A Second Journey: Reformation Tour Through Edinburgh, Part 2

Just outside of the courthouse is a parking lot, with a small plaque on one spot marking the grave of… can you believe it, John Knox. The burial place of one of Scotland’s most prominent character’s of its history, most notably church history, is now a parking space. There wasn’t even a plaque to mark the spot until quite recently! His original burial marker does survive in Saint Gile’s Cathedral, just around the corner. First established in the 12th century, Saint Giles was once a Catholic place of worship, but became a Presbyterian church during the Scottish reformation in the 1500s, and was under the pastoral care of John Knox.
Greyfriars Kirk Yard was our next destination. It is most famous for its ghost stories and Greyfriars Bobbie, a small dog who sat on his owners grave for years after his owner died and was buried there.
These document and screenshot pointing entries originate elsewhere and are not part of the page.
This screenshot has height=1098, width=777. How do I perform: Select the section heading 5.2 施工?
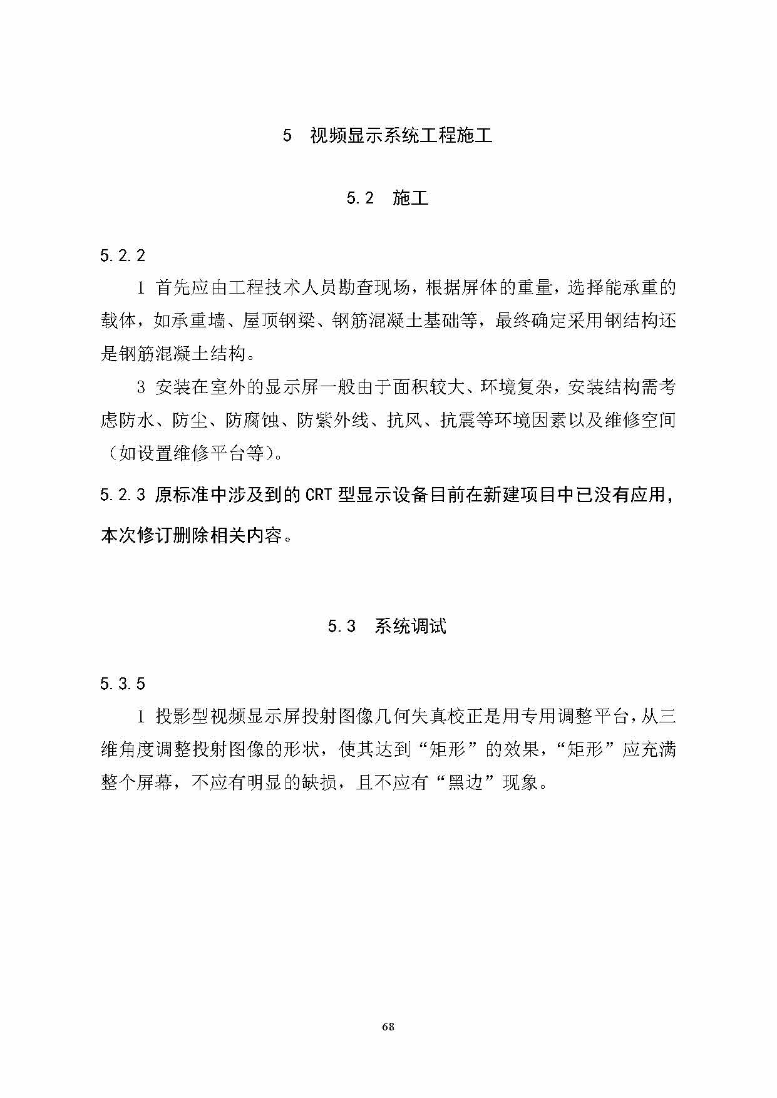point(388,198)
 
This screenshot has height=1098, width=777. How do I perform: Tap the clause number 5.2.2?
point(123,255)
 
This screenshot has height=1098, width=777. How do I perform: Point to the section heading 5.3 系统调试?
point(387,626)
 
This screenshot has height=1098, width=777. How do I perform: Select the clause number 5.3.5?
point(123,684)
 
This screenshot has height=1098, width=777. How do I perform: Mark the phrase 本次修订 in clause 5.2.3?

It is highly significant for covenanter history. It was the location of the first signing of the National Covenant; we sat on the very grave where it was laid to be signed and took a picture together there. It was also the make-shift prison for 1200 protestant prisoners after the battle of Bothwell Bridge in 16 something. With no prison that could accommodate such a large number, the authorities placed the 1200 in a gated area within Greyfriars Kirk Yard. The prisoners stayed there, behind that gate, with no shelter and very little food for four months. By the time those months had passed, three quarters of them had died off due to exposure and starvation. The remaining quarter was sold to a merchant as slaves.
One of the more notable graves at Greyfriars Kirk is that of Alexander Henderson, who was another giant of the Scottish faith. Henderson was a protestant preacher who died of natural causes, before a king, who very much disliked him, was able to finish him off. Frustrated, said king ordered that soldiers go to his grave and destroy it as best they could. Evidently, the soldiers thought the task rather silly and gave only a half-hearted attempt at demolishing it, as it still stands, granted with quite a few scars from sword slashes and musket balls.
Lastly, we went to the Grass market, a center of trade in Edinburgh as well as the place of execution for many criminals, which included over a hundred covenanters. For some, their only crime was attending a church field meeting, or carrying a Bible. Their bodies are buried along with the other criminals of the time in a mass grave at Greyfriars.
It was heart wrenching and stunning to think of the trust these people had in God. The price of THEIR faith was something more than a few strange looks from coworkers or snide comments about one’s belief in traditional marriage. These covenanters were prepared to sacrifice their farms, family, physical comfort/well-being, and their very lives to glorify God by clinging to His promises. Merely possessing a Bible risked torture, imprisonment, and execution, and yet, they continued to carry and proclaim God’s word, considering it of much greater value even than the breath in their bodies. Now, their testimony stands firm and bright as a lighthouse, beaming through centuries and circumstance to shed light on Scotland’s spiritual situation today, and encourage saints all over the world to remain steadfast and stalwart in God’s word, no matter where or when.
I am certainly encouraged, and I hope you are too.